- [Brief] Your task is to copy every line of the entries that contains "agent".

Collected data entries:
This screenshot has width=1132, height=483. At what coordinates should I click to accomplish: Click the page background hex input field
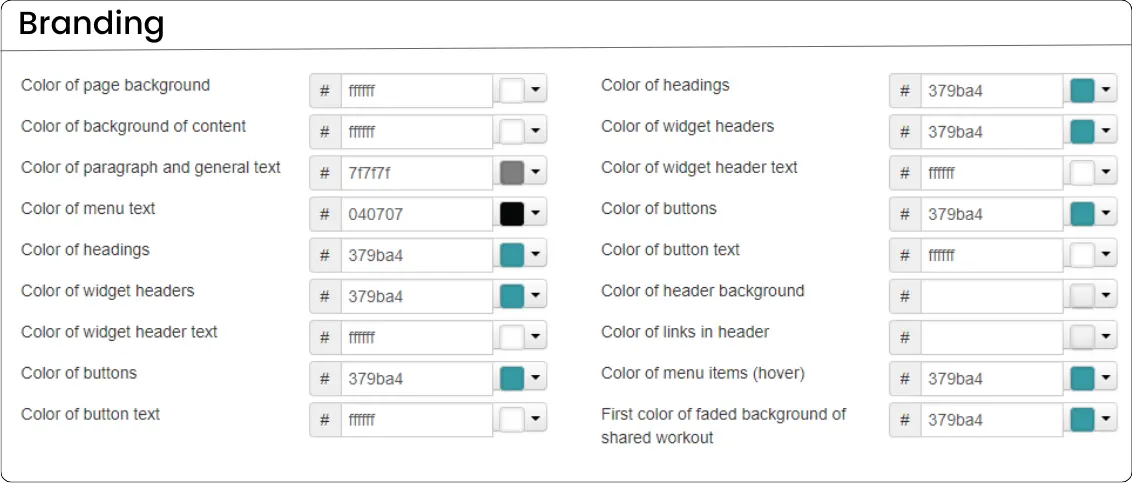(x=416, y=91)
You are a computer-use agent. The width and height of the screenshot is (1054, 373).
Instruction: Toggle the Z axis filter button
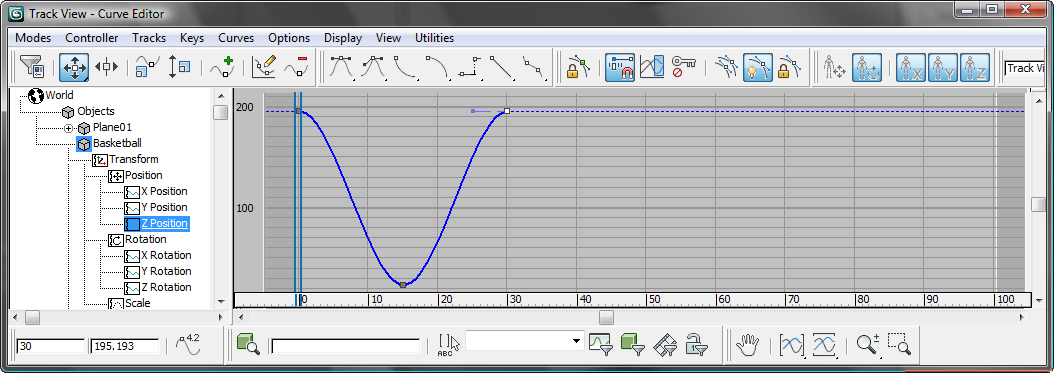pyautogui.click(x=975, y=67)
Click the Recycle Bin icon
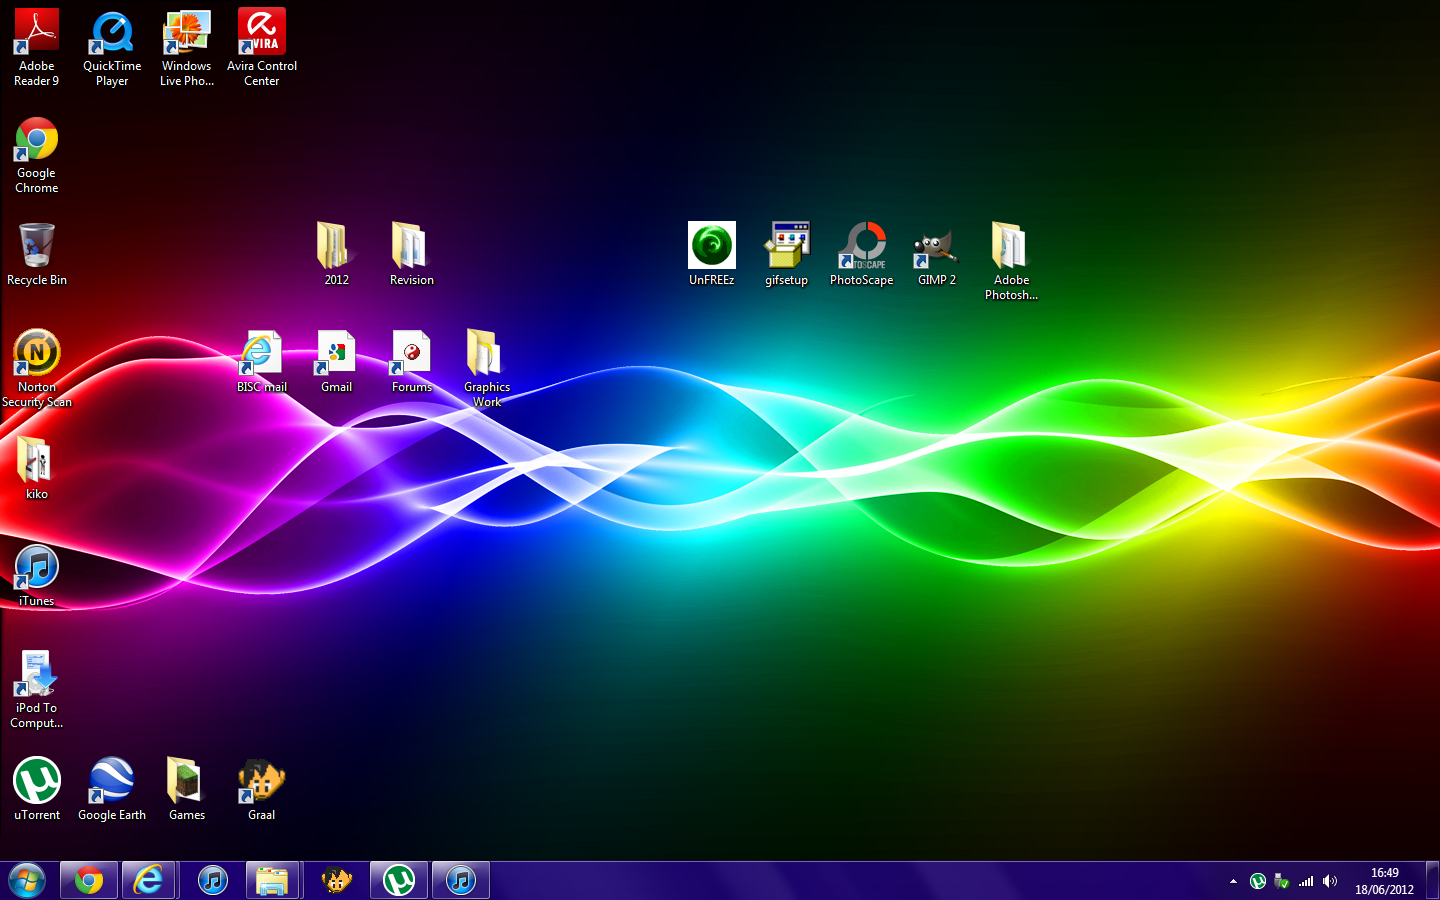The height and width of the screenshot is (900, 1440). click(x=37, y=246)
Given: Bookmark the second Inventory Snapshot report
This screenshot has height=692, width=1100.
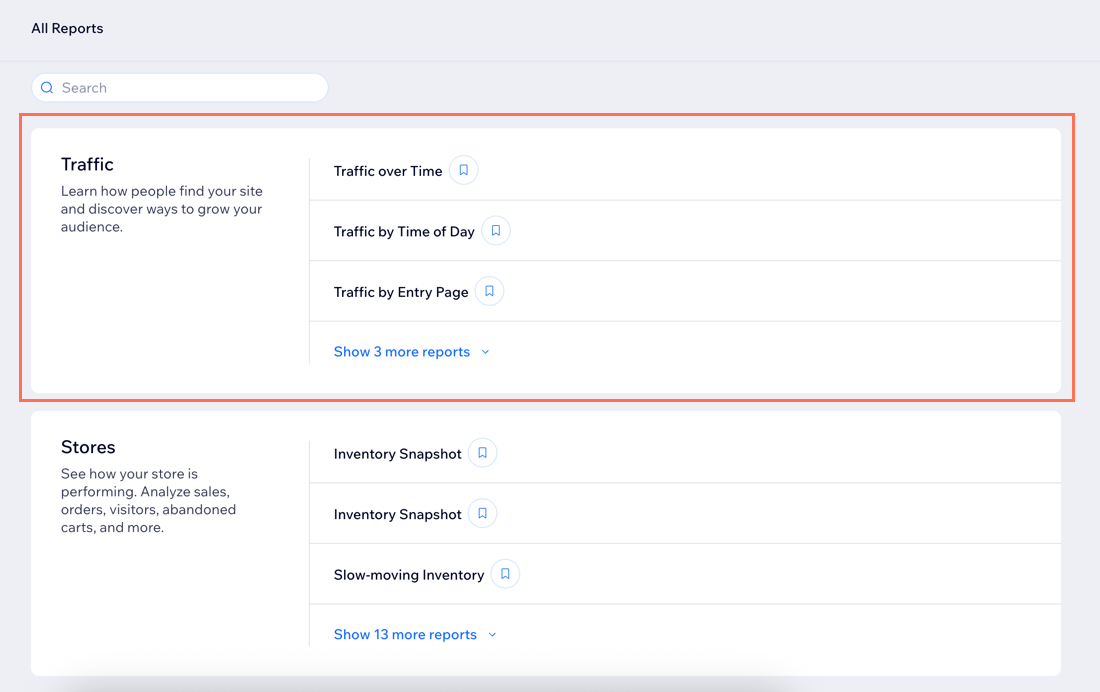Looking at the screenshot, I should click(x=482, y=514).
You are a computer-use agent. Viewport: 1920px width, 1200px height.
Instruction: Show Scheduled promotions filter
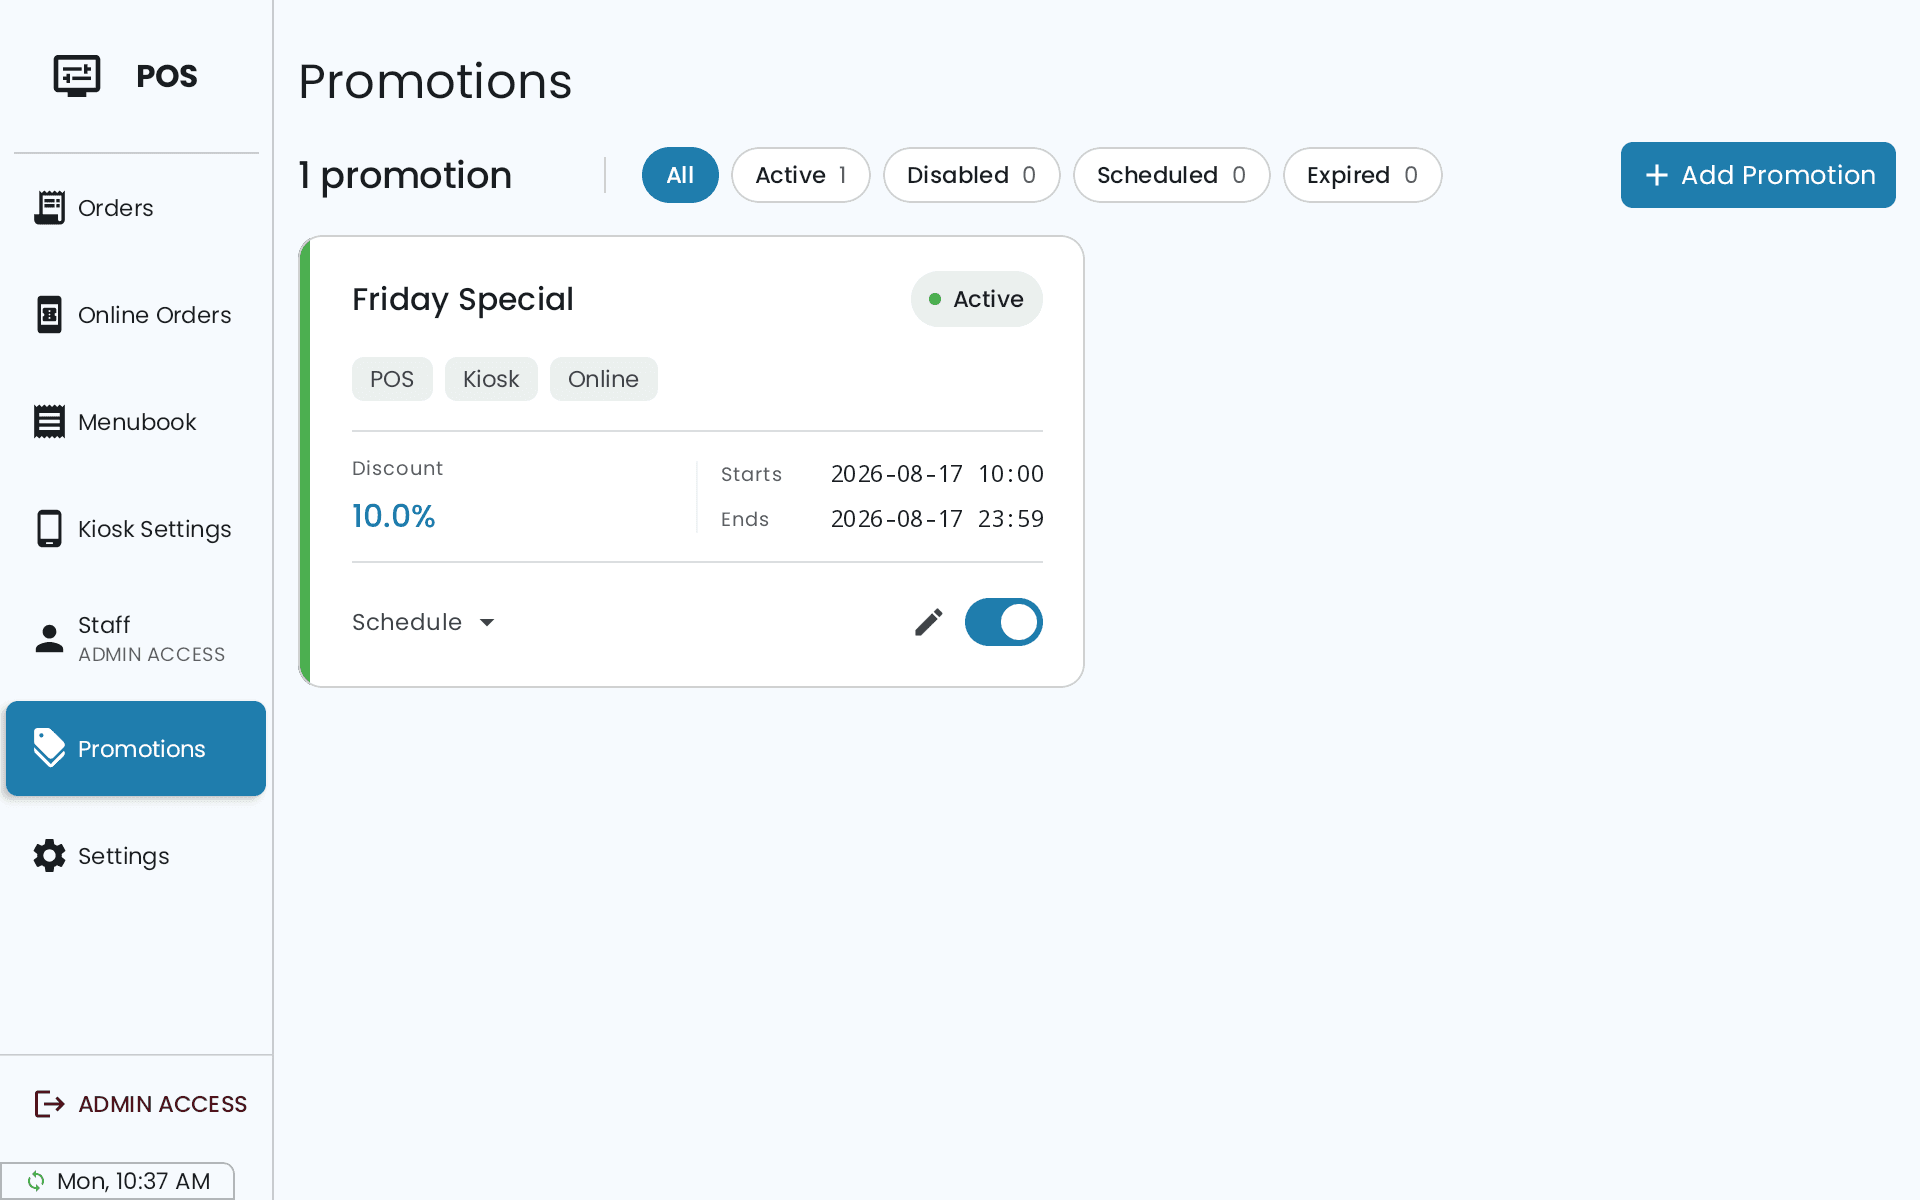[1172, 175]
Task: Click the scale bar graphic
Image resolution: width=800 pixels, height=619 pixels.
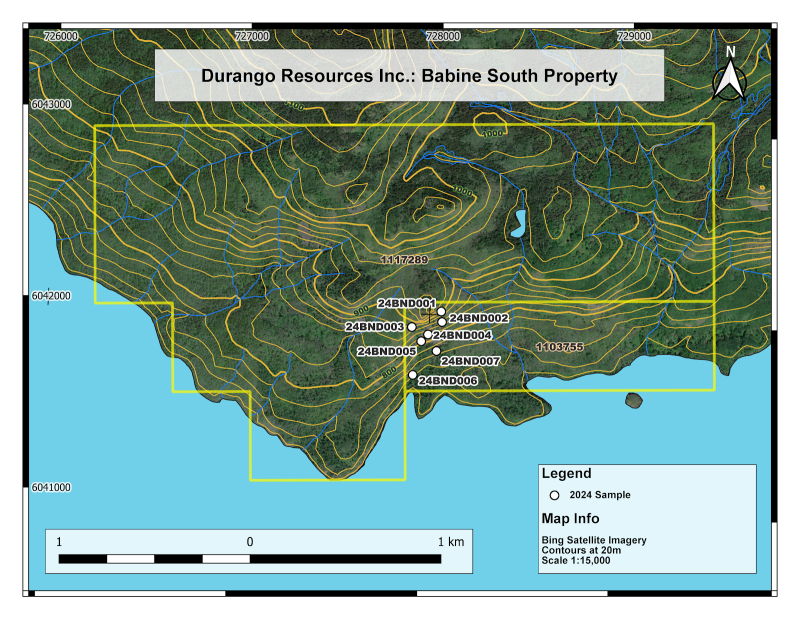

- [Response box]
You are a computer-use agent. The width and height of the screenshot is (1054, 373).
You are a computer-use agent. Viewport: 1920px width, 1200px height.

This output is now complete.